A Lenda como Ferramenta de Legitimação
O mito de Manco Capac e Mama Ocllo foi fundamental para a
consolidação e expansão do Império Inca. Ele serviu como uma poderosa
ferramenta de legitimação política e cultural:
- Direito
Divino de Governar: Ao se declararem descendentes diretos do deus Sol,
os imperadores incas (Sapa Inca) justificavam seu poder absoluto. Eles não
eram meros líderes políticos, mas encarnações divinas na Terra, o que
garantia a lealdade e a obediência de seus súditos.
- Centralidade
de Cusco: A lenda solidificou Cusco como a capital sagrada, o centro
indiscutível de onde emanava todo o poder e a ordem.
- Identidade
Cultural: A narrativa posicionou os incas não como conquistadores
brutais, mas como portadores da civilização. Isso justificava a expansão
do império (Tawantinsuyu) como uma missão benevolente para levar ordem e
conhecimento aos povos "bárbaros" que subjugavam.

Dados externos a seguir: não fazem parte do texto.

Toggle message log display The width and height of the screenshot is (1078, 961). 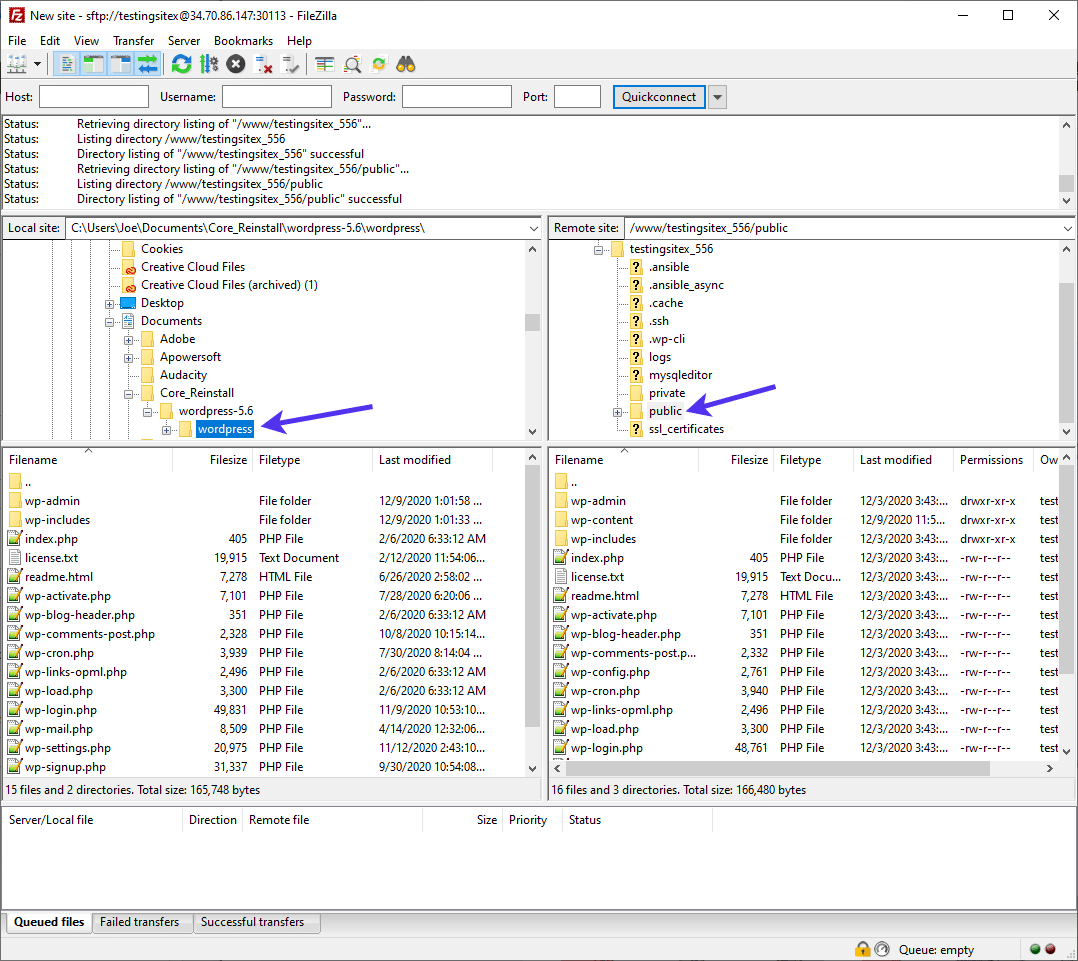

Assim, a lenda da fundação do império não é apenas o início
da história inca, mas o próprio alicerce sobre o qual sua complexa sociedade
foi construída.
Referências Bibliográficas
GARCILASO DE LA VEGA, Inca. Comentarios Reales de los
Incas. Tomo I. Lima: Ediciones del Centenario del Banco de Crédito del
Perú, 1985.
MÉTRAUX, Alfred. The History of the Incas. Tradução
de George Ordish. New York: Schocken Books, 1982.
ROSTWOROWSKI, María. Historia del Tahuantinsuyu.
Lima: Instituto de Estudios Peruanos (IEP), 2001.